Con un destello de inteligencia, el niño dijo.
– Usted es el señor Partridge, ¿verdad?
– Sí.
– Oh, Harry, bendito seas… ¡Querido Harry! -exclamó emocionada Jessica.
Cuidando de no levantar la voz, Partridge les advirtió:
– Todavía no hemos salido de ésta. Hay que escapar de aquí. Vamos, rápido.
Minh había vuelto con las llaves y las estaba probando, una por una, en el candado de la celda de Jessica. Por fin logró abrirla. Al momento Jessica salió por la puerta. Minh se dirigió a la celda de Nicky y volvió a probar con las llaves.
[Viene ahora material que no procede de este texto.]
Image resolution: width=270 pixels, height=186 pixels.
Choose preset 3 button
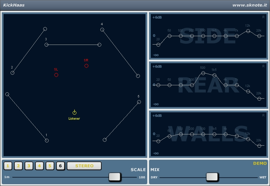coord(29,166)
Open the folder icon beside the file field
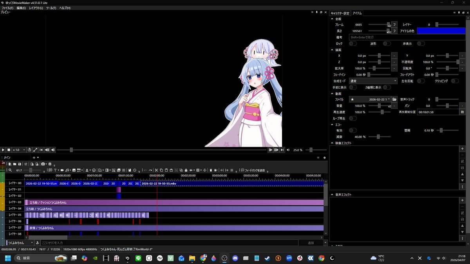 pos(394,99)
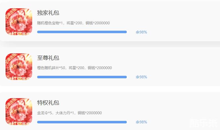220x130 pixels.
Task: Click the 金龙令*5 reward text
Action: click(x=45, y=113)

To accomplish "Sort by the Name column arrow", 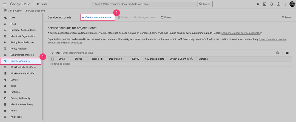I will pos(101,59).
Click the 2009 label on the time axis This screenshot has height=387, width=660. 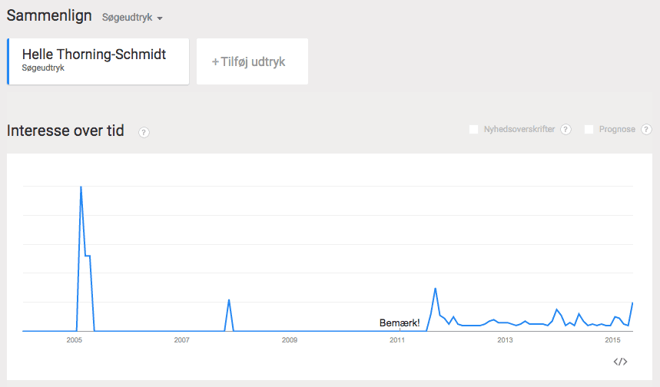290,340
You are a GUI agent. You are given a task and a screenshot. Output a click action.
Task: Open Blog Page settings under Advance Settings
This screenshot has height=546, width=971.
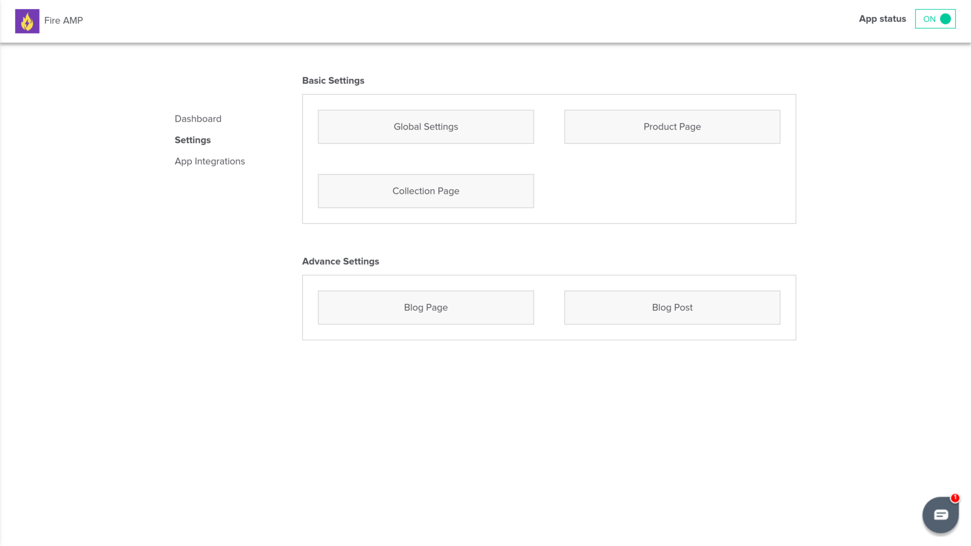point(425,307)
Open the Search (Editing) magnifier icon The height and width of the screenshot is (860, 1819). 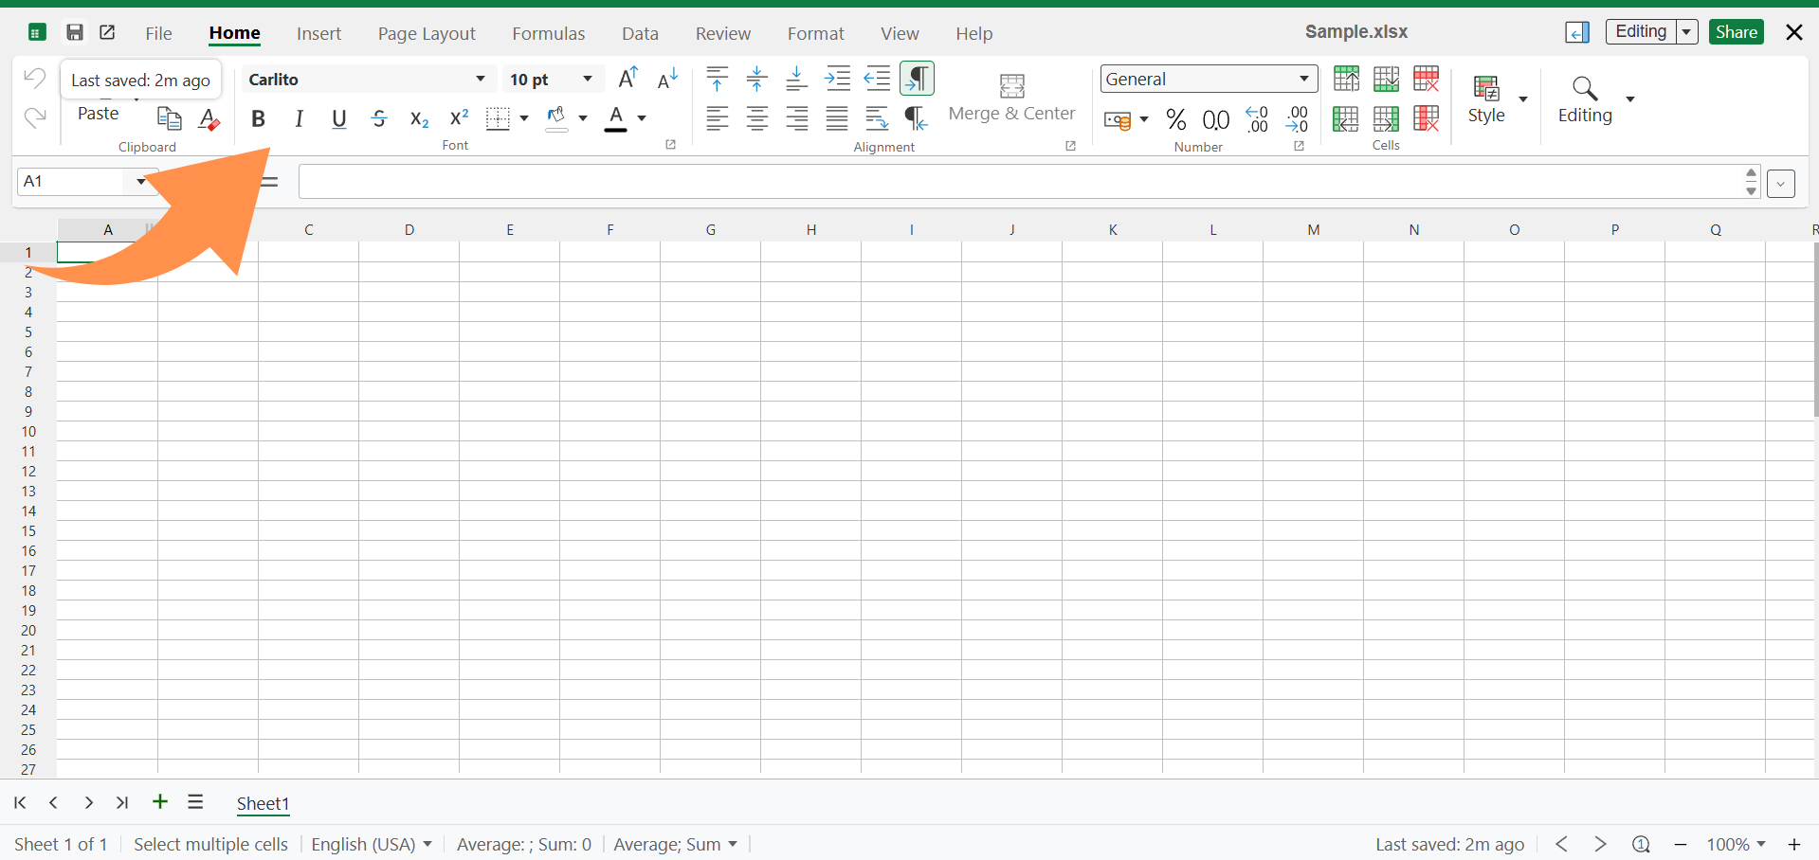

A los pocos segundos, el niño estaba fuera también, abrazando a su madre.
– ¡Échame una mano! -dijo Partridge a Minh.
Arrastraron el cuerpo del guardián hasta la celda de Nicky y le pusieron entre los dos sobre el catre de madera. Aquello no impediría el descubrimiento de la huida de los rehenes, pensó Partridge, pero tal vez lo retrasara un poco. A tal objeto, bajó levemente la luz de la lámpara de queroseno hasta dejar un tenue resplandor que sumió el interior de la cabaña en la penumbra.
Nicky abandonó el abrazo de Jessica y se aproximó a Partridge, a quien dijo en tono resuelto:
– Ha hecho bien en matar a Vicente, señor Partridge. A veces nos ayudaba, pero era uno de ellos. Han matado a mi abuelo y me han cortado dos dedos y ahora ya no podré volver a tocar el piano… -dijo enseñándole la mano vendada.
– Llámame Harry -le contestó éste-. Sí, ya sabía lo de tu abuelo y lo de tus dedos. Lo siento mucho.
– ¿Sabes lo que es el síndrome de Estocolmo, Harry? -inquirió el niño con la misma severidad en la voz-. Mi madre sí. Y si quieres te lo explicará.
Sin contestar, Partridge miró atentamente a Nicky. Ya se había encontrado con algunos casos de shock -en individuos expuestos a un peligro o un desastre mayor de lo que su mente podía tolerar- y el tono de voz del niño y sus palabras de los últimos minutos tenían síntomas de shock. No tardaría en necesitar ayuda. Pero mientras, haciendo lo único que se le ocurrió, Partridge le pasó un brazo por los hombros. Sintió la respuesta del niño, que se apretó contra él.
Partridge vio que Jessica le miraba con la misma preocupación. Ella también habría deseado que el guardián no fuera Vicente. Si hubiese sido Ramón, no se habría disgustado lo más mínimo. De todos modos, las palabras y el comportamiento del niño la devolvieron a la realidad.
Partridge sacudió la cabeza, intentando infundir confianza a Jessica, y luego ordenó:
– Vámonos.
En la mano libre llevaba el Kalashnikov; era un arma muy buena y podía serles de utilidad. También se metió en el bolsillo dos cargadores que llevaba Vicente.
Minh se les adelantó hasta la puerta. Recuperó su cámara que estaba fuera y filmó su salida de la choza con las celdas al fondo. Partridge advirtió que Minh usaba un objetivo especial -los infrarrojos no servían para el vídeo- para conseguir unas imágenes aceptables, aun de noche.
Desde la víspera, Minh había ido filmando cosas sueltas, aunque de forma selectiva, racionando la cinta, porque llevaba un número restringido de ellas.
En ese momento apareció Fernández, que estaba vigilando las otras construcciones.
– Viene… -les advirtió sin aliento- ¡una mujer! Sola. Creo que va armada.
En ese momento oyeron unos pasos que se acercaban.
No les dio tiempo a prepararse. Se quedaron todos petrificados donde estaban. Jessica estaba junto a la puerta y se apartó hacia un lado. Minh se hallaba justo ante el hueco y los otros un poco más separados, en la penumbra. Partridge alzó el Kalashnikov. Aunque sabía que si disparaba despertaría a toda la aldea, para sacar la Browning con el silenciador tenía que dejar el rifle y cambiárselo de mano. Y no tenía tiempo.
Socorro entró con decisión. Iba en bata y empuñaba un revólver Smith & Wesson, con el martillo montado. Jessica ya había visto a Socorro con un arma, pero enfundada, nunca en la mano.